Lesetext:
+---+
Clemens G. Arvay: Es gibt gar keine Ess-„Kultur" mehr, unsere Lebensmittel sind reine Kommerzprodukte, mit denen Unternehmen auf dieselbe Weise Geld verdienen wie mit Billig-T-Shirts, Plastik-Kinderspielzeugschrott und Smartphones. Es sind Manager und Wirtschaftler aus der selben neoliberalen Schmiede, die jetzt auch unsere Lebensmittel bestimmen. „Mein erstes Smartphone", das es jetzt schon für Kleinkinder gibt, hat nichts mit Kultur zu tun. Warum sollten also unsere Kommerzlebensmittel so etwas wie „Esskultur" verkörpern? Nein, wer hinter die Kulissen blickt, kann das nicht mehr glauben.

Ist Bio besser?
+---+
Ausgangsdaten:
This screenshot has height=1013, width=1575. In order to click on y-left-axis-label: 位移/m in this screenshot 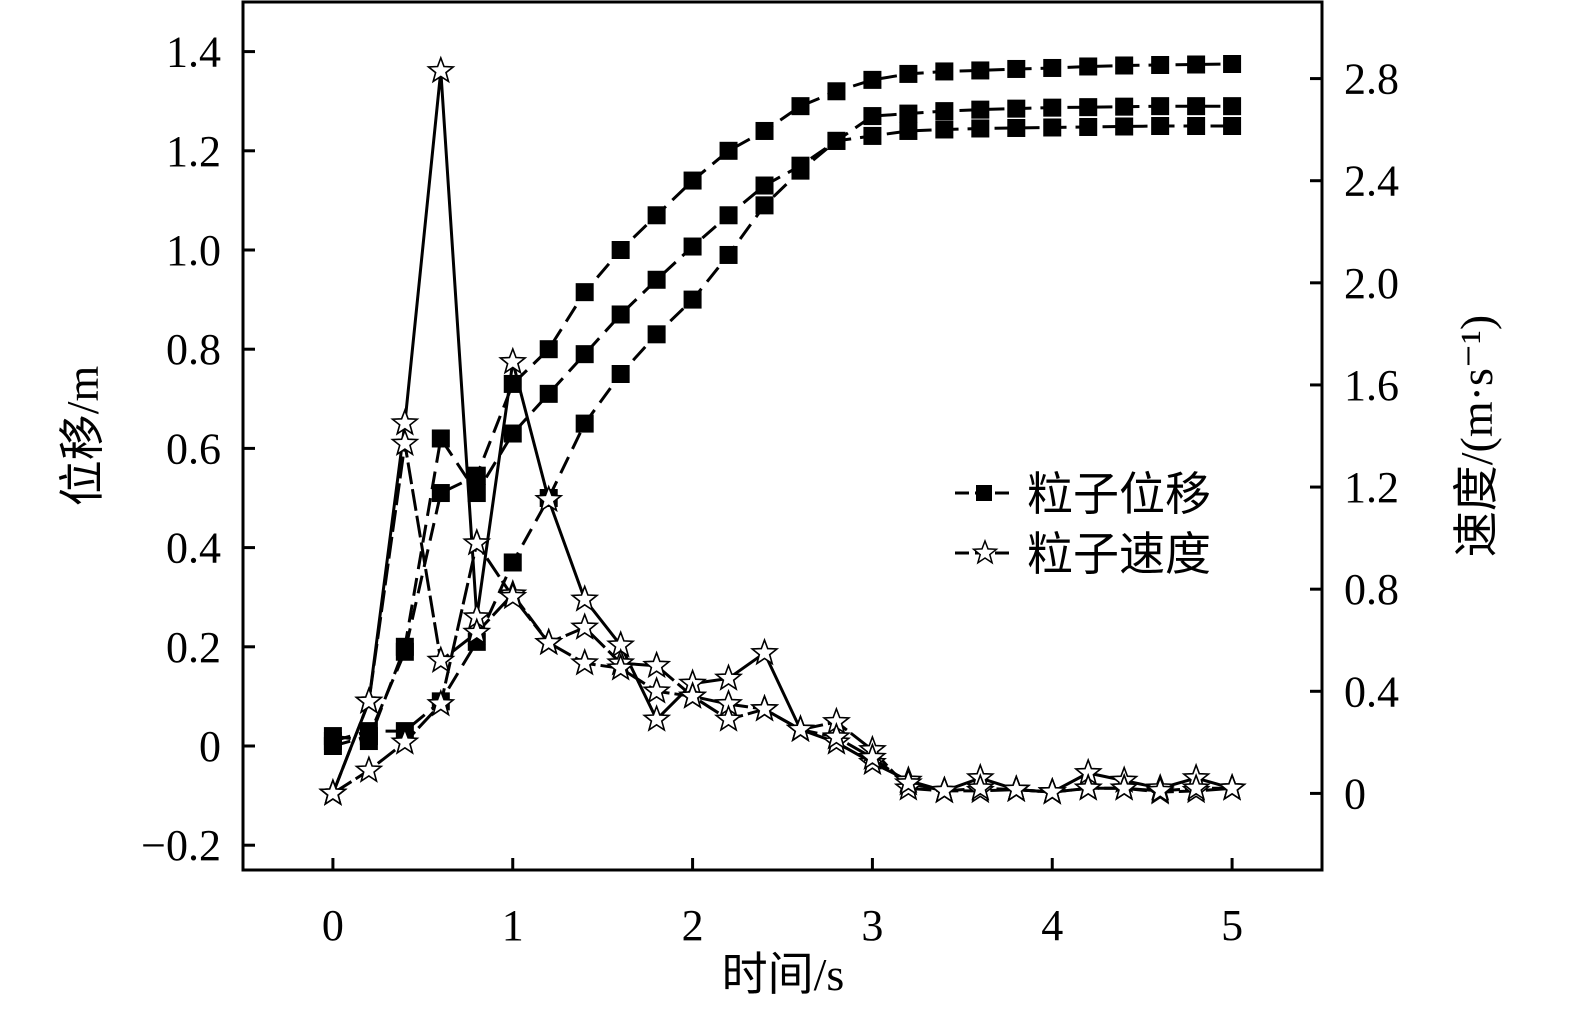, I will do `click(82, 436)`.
+---+
Arbeitsauftrag: Entnimm dem Lesetext wörtlich die Stelle, die mit den Worten „Clemens G. Arvay: Es“ einsetzt und mit „nicht mehr glauben.“ schließt.

Lösung:
Clemens G. Arvay: Es gibt gar keine Ess-„Kultur" mehr, unsere Lebensmittel sind reine Kommerzprodukte, mit denen Unternehmen auf dieselbe Weise Geld verdienen wie mit Billig-T-Shirts, Plastik-Kinderspielzeugschrott und Smartphones. Es sind Manager und Wirtschaftler aus der selben neoliberalen Schmiede, die jetzt auch unsere Lebensmittel bestimmen. „Mein erstes Smartphone", das es jetzt schon für Kleinkinder gibt, hat nichts mit Kultur zu tun. Warum sollten also unsere Kommerzlebensmittel so etwas wie „Esskultur" verkörpern? Nein, wer hinter die Kulissen blickt, kann das nicht mehr glauben.